■ Reading passage ■
____________
IMMERSe Postdoc Day rundown, take 2
The Postdoc Day IMMERSe event at U Waterloo last week gave me a chance to present in front of and listen to presentations from games scholars doing work all over the network’s six schools. As I mentioned in my last weeknote, the meeting was not something I was originally meant to present at–I was sent mainly to network, listen, and maintain continuity for Concordia’s node. However, an unexpected turn of events brought me to UW toting a presentation to give on behalf of our own postdoc Rob Gallagher, who couldn’t make it. I was a little blindsided by the whole thing–I thought it was going to be a meeting around a table, and when I arrived I learned we were talking in front of an audience in a small theatre. The talk I gave, however, is probably the least interesting thing I can bring back from the event. Anyone who’s read my writing on this site in the past is well versed in the IMMERSe work we’ve been doing over the past year. Instead of rehashing any of that, I’ll write here about the other presentations I heard, as best as I can recall them.
____________
■ Exercise goal ■
In the Postdoc Day rundown, why does the writer skip retelling their own talk and cover the other presentations instead? Answer in one to three sentences. The listing that follows comes from a separate source and has no tie to the Postdoc Day rundown.

■ Given data ■
____________
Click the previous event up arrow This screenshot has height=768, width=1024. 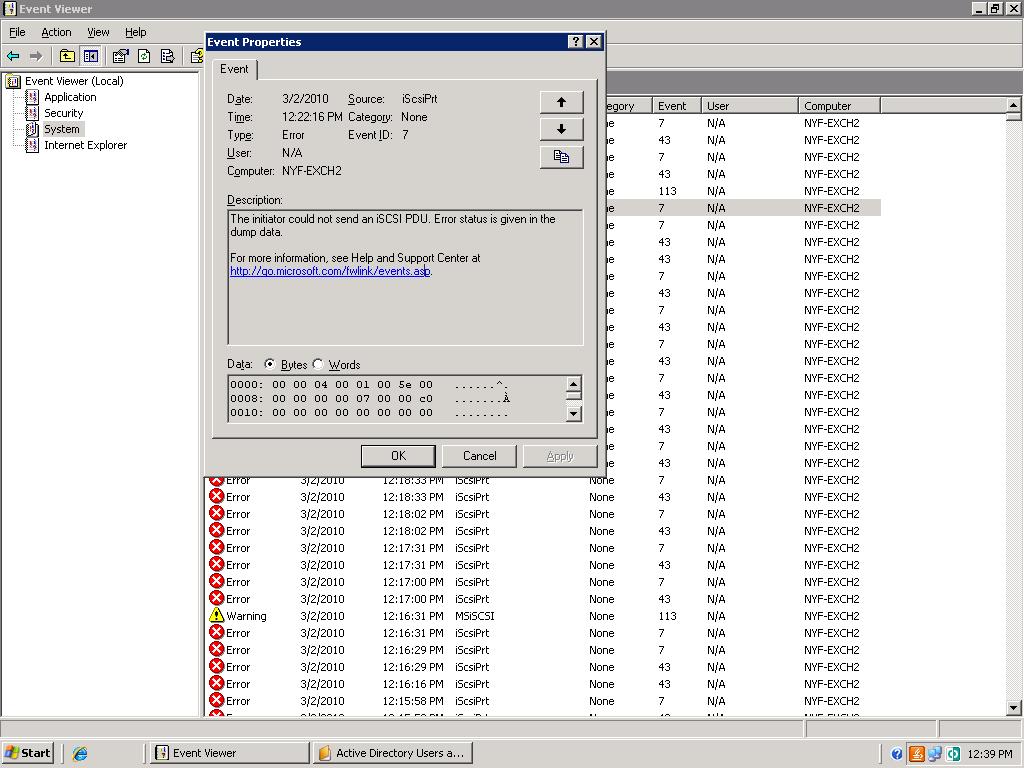561,101
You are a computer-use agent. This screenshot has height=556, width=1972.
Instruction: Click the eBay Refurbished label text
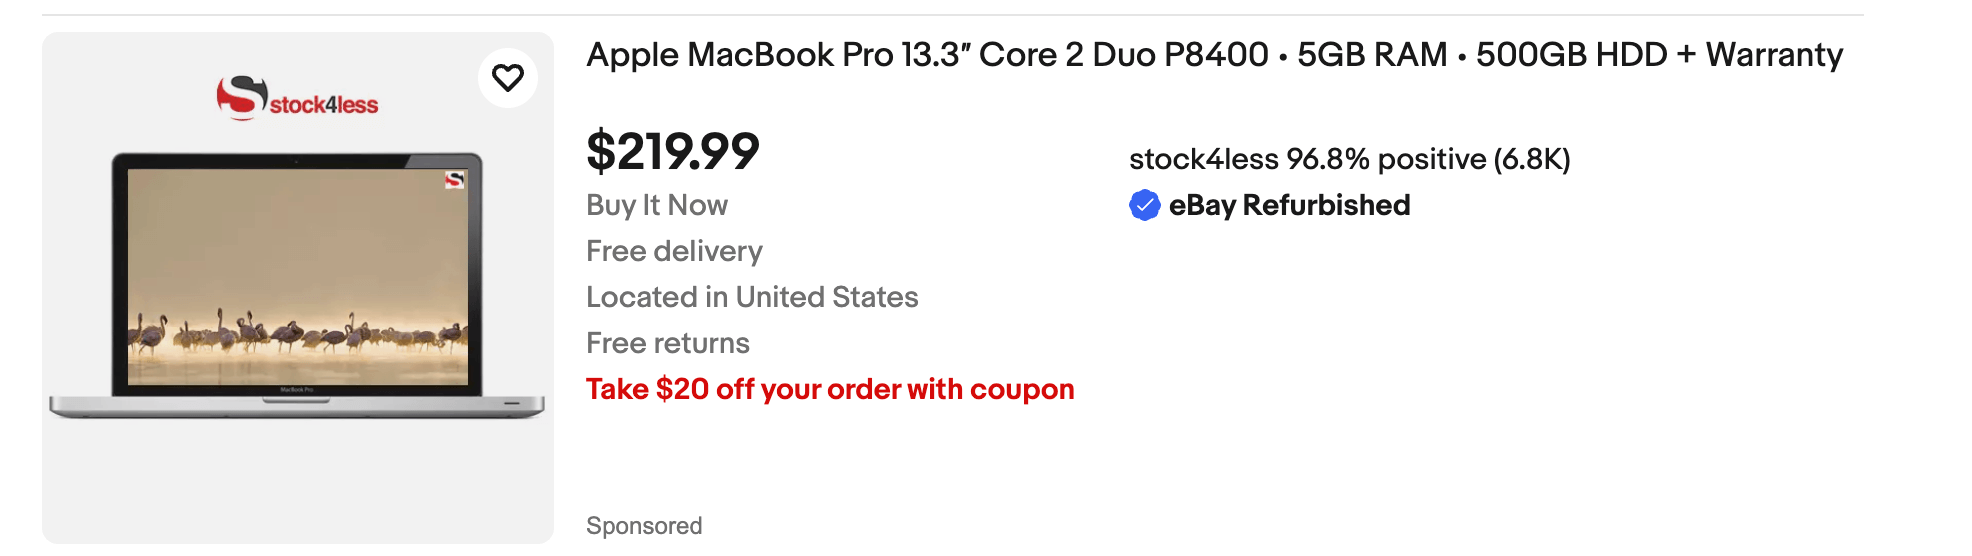[1289, 205]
____________
■ Result ■
The writer says their own talk is probably the least interesting thing they can bring back from the event. Anyone who has read their past writing on the site already knows the IMMERSe work done over the past year, so they choose not to rehash it.